--- TASK DESCRIPTION ---
Print the lines that run from the line with "hello@stijlvolleschoenen.nl (668, 2272)" to the line with "Levering (240, 2169)", keeping both end lines, exactly as they appear in the entries below, and nothing else.

BEGIN DATA SHOWN

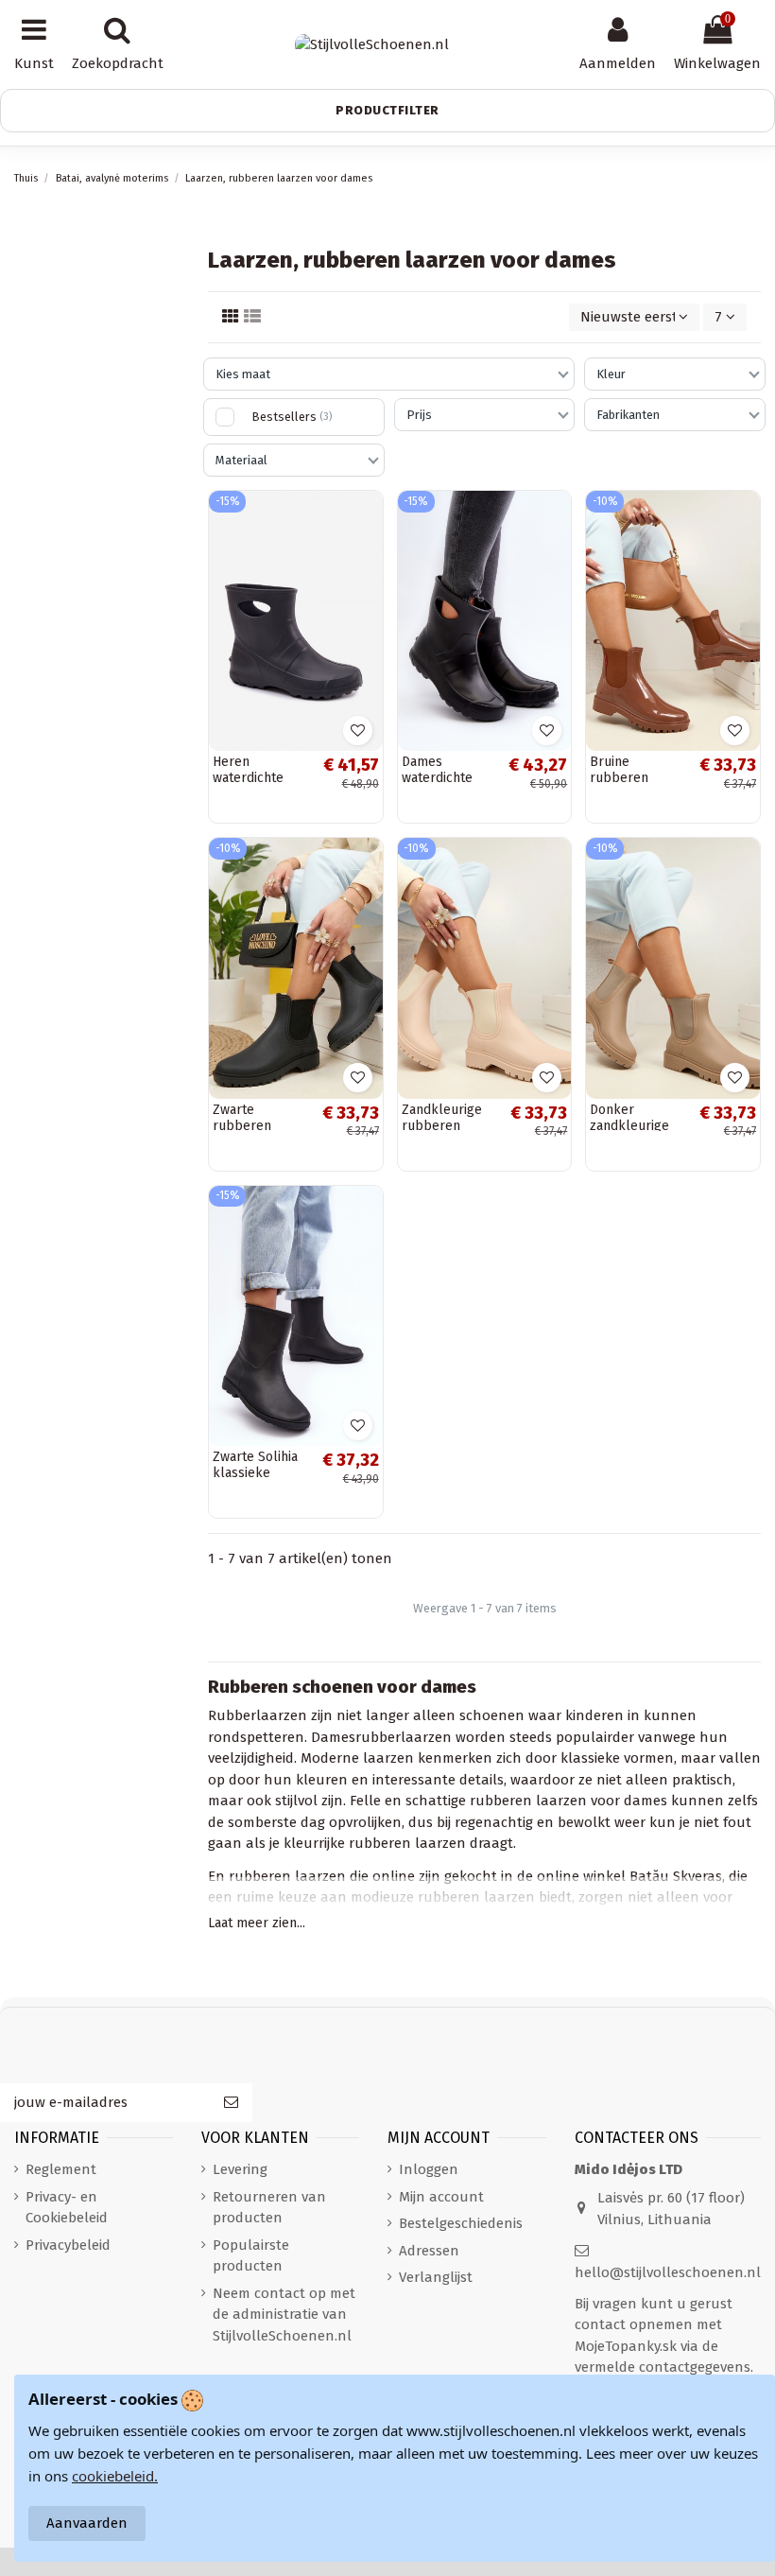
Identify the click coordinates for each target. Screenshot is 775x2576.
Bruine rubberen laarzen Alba (628, 778)
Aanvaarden (87, 2523)
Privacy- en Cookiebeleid (67, 2207)
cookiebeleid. (115, 2475)
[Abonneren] (231, 2102)
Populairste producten (251, 2256)
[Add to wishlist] (357, 730)
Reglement (61, 2169)
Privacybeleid (68, 2245)
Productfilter (387, 110)
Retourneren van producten (269, 2207)
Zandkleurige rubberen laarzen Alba (442, 1126)
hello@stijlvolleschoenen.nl (668, 2272)
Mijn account (441, 2196)
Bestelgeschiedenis (461, 2223)
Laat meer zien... (256, 1923)
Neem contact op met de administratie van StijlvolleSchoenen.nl (284, 2314)
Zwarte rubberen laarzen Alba (251, 1126)
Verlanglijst (436, 2277)
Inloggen (428, 2169)
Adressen (429, 2250)
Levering (240, 2169)
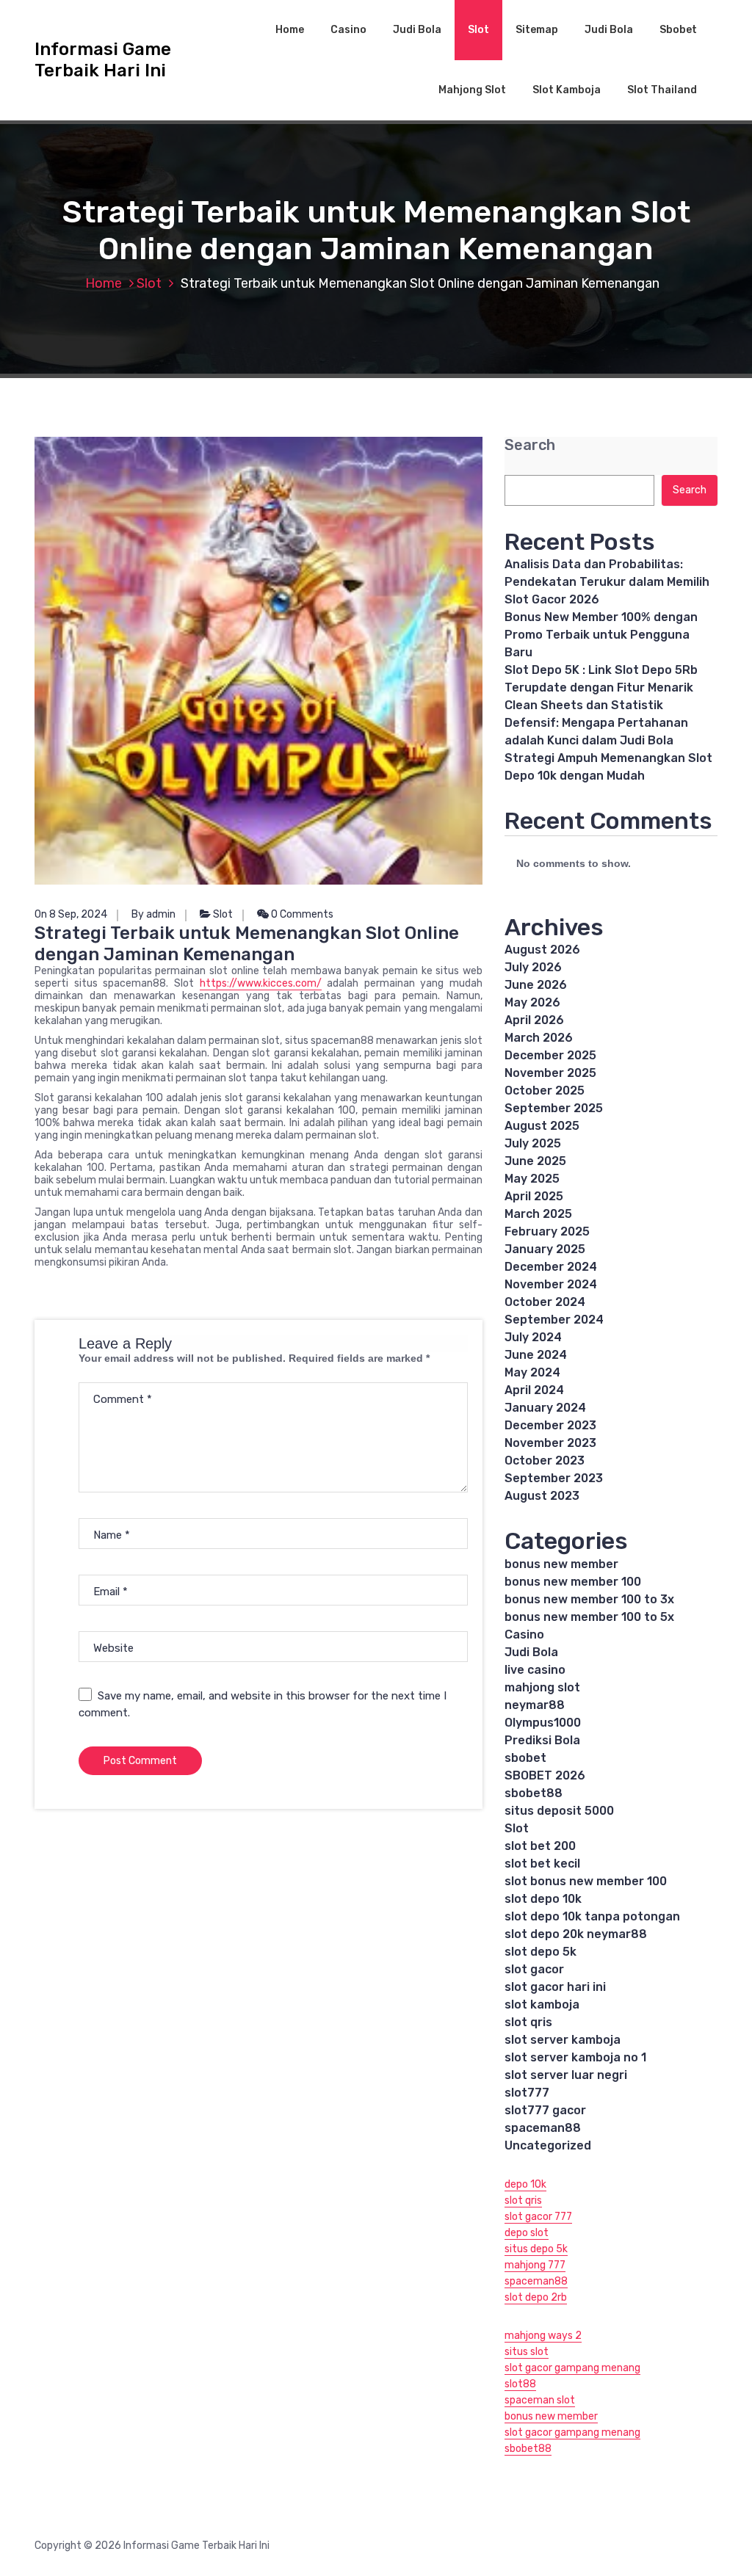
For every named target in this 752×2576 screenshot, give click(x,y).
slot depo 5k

END DATA SHOWN

--- COMPLETED TASK ---
hello@stijlvolleschoenen.nl (668, 2272)
Mijn account (441, 2196)
Bestelgeschiedenis (461, 2223)
Laat meer zien... (256, 1923)
Neem contact op met de administratie van StijlvolleSchoenen.nl (284, 2314)
Zwarte rubberen laarzen Alba (251, 1126)
Verlanglijst (436, 2277)
Inloggen (428, 2169)
Adressen (429, 2250)
Levering (240, 2169)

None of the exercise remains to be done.